High Arctic relocation monuments delayed by a year
Two monuments to commemorate Inuit who were relocated to Canada's High Arctic will be unveiled a year later than planned, according to one of the two carvers working on the statues.
Looty Pijamini of Grise Fiord, Nunavut, was commissioned by Inuit land-claims organization Nunavut Tunngavik to have his carving ready for dedication in the community on Sept. 6.
But Pijamini said the granite has been slowing him down. It's so large, it could not be moved into the community, he said.
Instead, Pijamini said he's had to travel out to a nearby quarry to work on it.
"I've gone through 27 [diamond] blades now ... and four grinders have burned out" since June 13, Pijamini told CBC News.
Once completed, Pijamini's 2.1-metre-tall monument will depict a woman and a girl looking out to sea.
Another carver, Simeonie Amagoalik, is working on a similar monument to be unveiled in his community of Resolute Bay.

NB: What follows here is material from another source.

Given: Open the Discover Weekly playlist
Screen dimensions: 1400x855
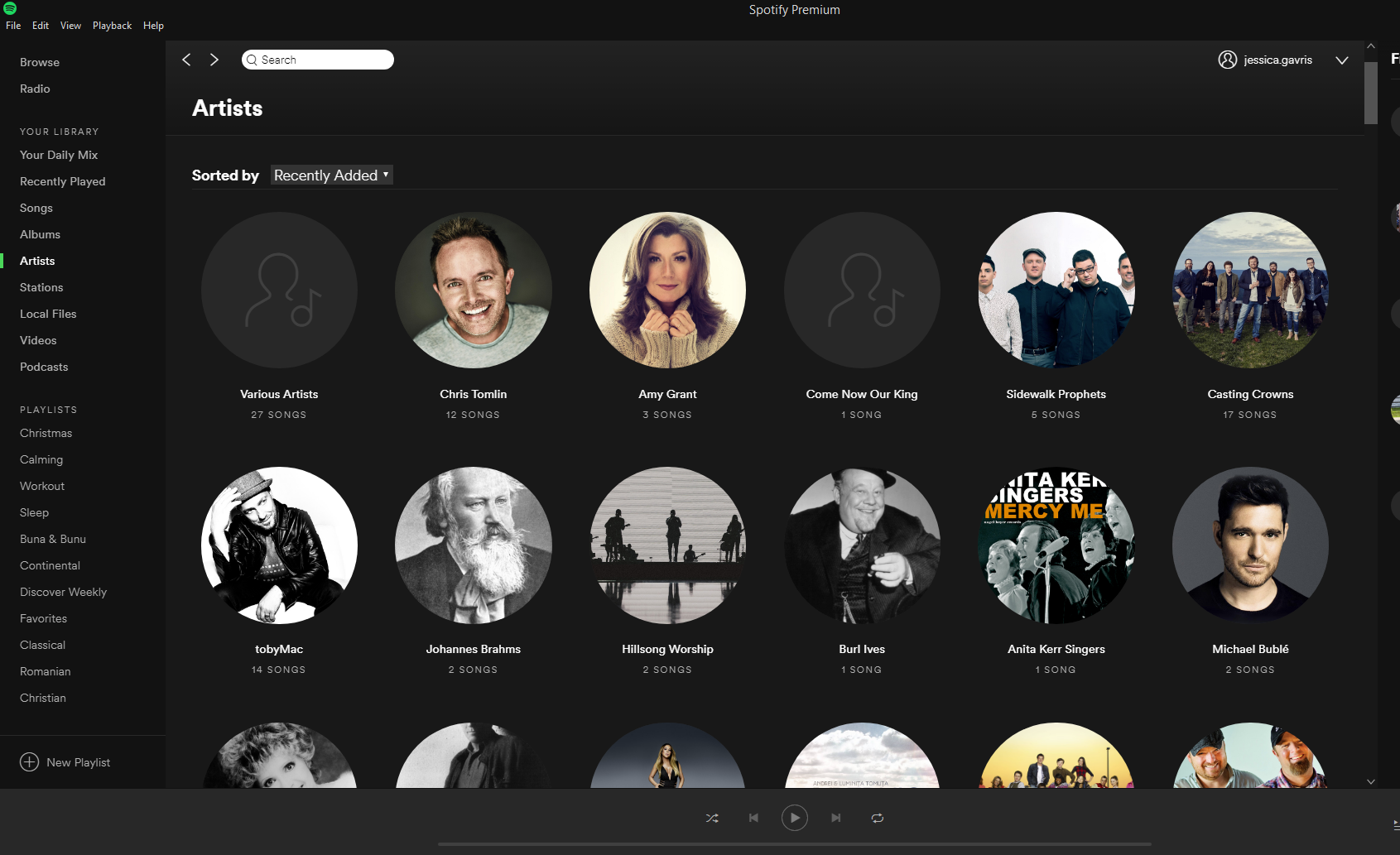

Once finished, the monuments will honour Inuit who were forced by the federal government to relocate from their home communities to the High Arctic settlements of Grise Fiord and Resolute Bay in the early 1950s.
The relocated Inuit have said the government moved them far north in order to bolster Canada's sovereignty over the Arctic, at the expense of those involved in the relocation.
Both monuments will now be unveiled in the two communities in September 2010.